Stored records
+++
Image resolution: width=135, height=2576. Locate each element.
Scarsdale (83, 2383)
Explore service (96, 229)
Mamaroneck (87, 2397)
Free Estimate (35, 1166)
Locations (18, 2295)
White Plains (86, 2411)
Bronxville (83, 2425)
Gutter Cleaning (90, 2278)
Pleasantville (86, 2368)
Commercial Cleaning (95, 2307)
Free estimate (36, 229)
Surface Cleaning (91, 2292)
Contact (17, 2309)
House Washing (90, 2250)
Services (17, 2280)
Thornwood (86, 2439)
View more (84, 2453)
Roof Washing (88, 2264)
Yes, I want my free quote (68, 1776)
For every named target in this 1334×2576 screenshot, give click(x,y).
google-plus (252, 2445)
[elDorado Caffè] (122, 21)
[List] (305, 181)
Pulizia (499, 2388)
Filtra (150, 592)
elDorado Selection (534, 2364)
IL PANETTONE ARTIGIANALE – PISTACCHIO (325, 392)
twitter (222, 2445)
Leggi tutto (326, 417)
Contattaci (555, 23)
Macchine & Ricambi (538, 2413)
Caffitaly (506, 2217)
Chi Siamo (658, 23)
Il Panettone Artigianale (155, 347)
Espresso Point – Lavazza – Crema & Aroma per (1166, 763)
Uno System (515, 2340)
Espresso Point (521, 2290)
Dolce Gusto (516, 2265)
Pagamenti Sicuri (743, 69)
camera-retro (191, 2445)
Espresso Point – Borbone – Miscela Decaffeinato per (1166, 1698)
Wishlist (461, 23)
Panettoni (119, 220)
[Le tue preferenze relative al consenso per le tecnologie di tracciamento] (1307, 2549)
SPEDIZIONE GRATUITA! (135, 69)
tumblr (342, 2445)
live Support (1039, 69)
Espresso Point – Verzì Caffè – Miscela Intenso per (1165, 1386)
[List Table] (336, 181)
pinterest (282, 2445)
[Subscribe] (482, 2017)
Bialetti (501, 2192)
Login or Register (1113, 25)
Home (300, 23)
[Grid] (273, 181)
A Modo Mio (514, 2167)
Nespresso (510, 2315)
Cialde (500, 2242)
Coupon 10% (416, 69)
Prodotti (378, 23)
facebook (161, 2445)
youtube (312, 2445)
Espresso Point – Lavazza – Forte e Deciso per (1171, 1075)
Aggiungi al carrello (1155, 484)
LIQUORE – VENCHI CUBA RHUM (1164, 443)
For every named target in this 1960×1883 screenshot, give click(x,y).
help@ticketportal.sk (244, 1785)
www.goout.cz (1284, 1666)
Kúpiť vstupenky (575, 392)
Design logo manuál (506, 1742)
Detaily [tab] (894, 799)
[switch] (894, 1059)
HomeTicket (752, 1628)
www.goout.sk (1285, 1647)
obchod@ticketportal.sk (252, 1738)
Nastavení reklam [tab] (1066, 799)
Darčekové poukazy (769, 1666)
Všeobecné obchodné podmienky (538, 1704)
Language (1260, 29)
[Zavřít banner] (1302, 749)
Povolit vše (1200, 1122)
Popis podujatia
+++
**Work item**
Please set down again, word for word, only the lines from the start of the entries through the line with "For every named target in this 1960×1883", both ends included.

**Solution to the problem**
Image resolution: width=135, height=2576. Locate each element.
Scarsdale (83, 2383)
Explore service (96, 229)
Mamaroneck (87, 2397)
Free Estimate (35, 1166)
Locations (18, 2295)
White Plains (86, 2411)
Bronxville (83, 2425)
Gutter Cleaning (90, 2278)
Pleasantville (86, 2368)
Commercial Cleaning (95, 2307)
Free estimate (36, 229)
Surface Cleaning (91, 2292)
Contact (17, 2309)
House Washing (90, 2250)
Services (17, 2280)
Thornwood (86, 2439)
View more (84, 2453)
Roof Washing (88, 2264)
Yes, I want my free quote (68, 1776)
For every named target in this 1334×2576 screenshot, give click(x,y).
google-plus (252, 2445)
[elDorado Caffè] (122, 21)
[List] (305, 181)
Pulizia (499, 2388)
Filtra (150, 592)
elDorado Selection (534, 2364)
IL PANETTONE ARTIGIANALE – PISTACCHIO (325, 392)
twitter (222, 2445)
Leggi tutto (326, 417)
Contattaci (555, 23)
Macchine & Ricambi (538, 2413)
Caffitaly (506, 2217)
Chi Siamo (658, 23)
Il Panettone Artigianale (155, 347)
Espresso Point – Lavazza – Crema & Aroma per (1166, 763)
Uno System (515, 2340)
Espresso Point (521, 2290)
Dolce Gusto (516, 2265)
Pagamenti Sicuri (743, 69)
camera-retro (191, 2445)
Espresso Point – Borbone – Miscela Decaffeinato per (1166, 1698)
Wishlist (461, 23)
Panettoni (119, 220)
[Le tue preferenze relative al consenso per le tecnologie di tracciamento] (1307, 2549)
SPEDIZIONE GRATUITA! (135, 69)
tumblr (342, 2445)
live Support (1039, 69)
Espresso Point – Verzì Caffè – Miscela Intenso per (1165, 1386)
[List Table] (336, 181)
pinterest (282, 2445)
[Subscribe] (482, 2017)
Bialetti (501, 2192)
Login or Register (1113, 25)
Home (300, 23)
[Grid] (273, 181)
A Modo Mio (514, 2167)
Nespresso (510, 2315)
Cialde (500, 2242)
Coupon 10% (416, 69)
Prodotti (378, 23)
facebook (161, 2445)
youtube (312, 2445)
Espresso Point – Lavazza – Forte e Deciso per (1171, 1075)
Aggiungi al carrello (1155, 484)
LIQUORE – VENCHI CUBA RHUM (1164, 443)
For every named target in this 1960×1883 screenshot, give click(x,y).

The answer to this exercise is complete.